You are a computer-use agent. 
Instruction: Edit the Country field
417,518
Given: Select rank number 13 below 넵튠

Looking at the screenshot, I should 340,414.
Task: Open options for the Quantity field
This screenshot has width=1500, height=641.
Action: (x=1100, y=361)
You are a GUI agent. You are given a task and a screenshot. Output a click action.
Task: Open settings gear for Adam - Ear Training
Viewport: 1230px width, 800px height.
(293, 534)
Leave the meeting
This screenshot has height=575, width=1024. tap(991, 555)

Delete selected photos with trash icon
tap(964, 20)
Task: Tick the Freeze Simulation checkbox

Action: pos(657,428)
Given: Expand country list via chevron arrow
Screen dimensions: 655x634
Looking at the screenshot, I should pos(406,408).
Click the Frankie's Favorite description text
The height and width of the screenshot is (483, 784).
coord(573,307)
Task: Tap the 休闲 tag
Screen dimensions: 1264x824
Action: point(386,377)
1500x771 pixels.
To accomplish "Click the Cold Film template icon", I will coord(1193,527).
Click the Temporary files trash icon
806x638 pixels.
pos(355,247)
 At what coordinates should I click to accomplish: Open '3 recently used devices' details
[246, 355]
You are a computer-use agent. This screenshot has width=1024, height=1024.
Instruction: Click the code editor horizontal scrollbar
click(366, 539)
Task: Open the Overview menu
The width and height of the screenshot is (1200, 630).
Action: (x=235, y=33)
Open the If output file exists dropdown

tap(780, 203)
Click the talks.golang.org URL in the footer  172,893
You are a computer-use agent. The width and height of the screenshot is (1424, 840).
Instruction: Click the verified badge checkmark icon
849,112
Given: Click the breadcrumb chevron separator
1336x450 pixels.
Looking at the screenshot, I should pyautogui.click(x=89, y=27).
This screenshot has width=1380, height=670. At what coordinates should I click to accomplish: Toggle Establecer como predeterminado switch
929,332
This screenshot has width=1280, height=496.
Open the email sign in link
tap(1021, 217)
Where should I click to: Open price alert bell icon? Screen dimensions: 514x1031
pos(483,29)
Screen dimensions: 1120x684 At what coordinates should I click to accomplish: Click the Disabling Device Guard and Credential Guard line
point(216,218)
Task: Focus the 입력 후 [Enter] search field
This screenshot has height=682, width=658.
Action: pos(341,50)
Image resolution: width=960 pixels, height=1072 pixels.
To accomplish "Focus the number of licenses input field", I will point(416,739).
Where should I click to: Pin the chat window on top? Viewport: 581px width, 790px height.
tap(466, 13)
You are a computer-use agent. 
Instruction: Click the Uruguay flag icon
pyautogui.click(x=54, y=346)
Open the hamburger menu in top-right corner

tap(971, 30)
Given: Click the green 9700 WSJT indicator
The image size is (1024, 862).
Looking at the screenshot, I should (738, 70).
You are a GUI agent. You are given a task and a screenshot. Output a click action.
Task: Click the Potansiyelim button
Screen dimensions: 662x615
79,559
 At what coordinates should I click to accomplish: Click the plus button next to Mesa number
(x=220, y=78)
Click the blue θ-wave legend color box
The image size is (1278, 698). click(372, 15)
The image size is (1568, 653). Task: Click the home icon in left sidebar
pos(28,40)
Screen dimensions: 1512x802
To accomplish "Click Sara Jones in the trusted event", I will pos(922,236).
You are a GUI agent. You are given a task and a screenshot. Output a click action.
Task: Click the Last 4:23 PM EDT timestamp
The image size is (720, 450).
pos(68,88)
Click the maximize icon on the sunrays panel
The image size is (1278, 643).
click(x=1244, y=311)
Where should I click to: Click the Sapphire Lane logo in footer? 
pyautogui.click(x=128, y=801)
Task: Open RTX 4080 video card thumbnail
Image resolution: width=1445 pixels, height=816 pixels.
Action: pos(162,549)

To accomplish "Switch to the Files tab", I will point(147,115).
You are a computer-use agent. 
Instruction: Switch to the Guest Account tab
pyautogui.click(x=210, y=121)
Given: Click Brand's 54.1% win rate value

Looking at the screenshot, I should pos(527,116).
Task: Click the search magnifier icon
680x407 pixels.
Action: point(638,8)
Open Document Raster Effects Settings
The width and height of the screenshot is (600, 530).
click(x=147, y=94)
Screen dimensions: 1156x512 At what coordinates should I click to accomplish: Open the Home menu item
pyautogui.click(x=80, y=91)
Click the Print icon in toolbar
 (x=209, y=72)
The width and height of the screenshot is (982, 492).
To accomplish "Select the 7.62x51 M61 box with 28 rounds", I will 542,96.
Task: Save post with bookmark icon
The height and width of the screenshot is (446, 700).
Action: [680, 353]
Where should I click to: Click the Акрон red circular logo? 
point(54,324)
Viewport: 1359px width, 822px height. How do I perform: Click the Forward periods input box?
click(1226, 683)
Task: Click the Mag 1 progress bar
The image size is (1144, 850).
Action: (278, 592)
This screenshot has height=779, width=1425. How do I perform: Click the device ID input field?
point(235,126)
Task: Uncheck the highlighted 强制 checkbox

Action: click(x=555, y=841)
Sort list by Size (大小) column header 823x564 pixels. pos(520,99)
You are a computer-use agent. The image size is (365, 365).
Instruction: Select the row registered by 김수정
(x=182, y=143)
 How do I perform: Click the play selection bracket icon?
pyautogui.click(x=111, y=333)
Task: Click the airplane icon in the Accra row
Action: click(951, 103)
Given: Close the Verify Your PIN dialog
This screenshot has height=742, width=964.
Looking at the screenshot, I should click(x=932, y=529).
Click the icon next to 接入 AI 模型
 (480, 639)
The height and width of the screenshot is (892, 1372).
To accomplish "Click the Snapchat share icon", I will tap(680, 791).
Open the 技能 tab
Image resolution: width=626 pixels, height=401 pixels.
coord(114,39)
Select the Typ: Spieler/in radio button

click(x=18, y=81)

> _TO DO_:
Only the lines of the data holding the string "search" are wanted; copy each of them.

> _RESULT OF THE EXERCISE_:
Task: Focus the 입력 후 [Enter] search field
Task: Click the search magnifier icon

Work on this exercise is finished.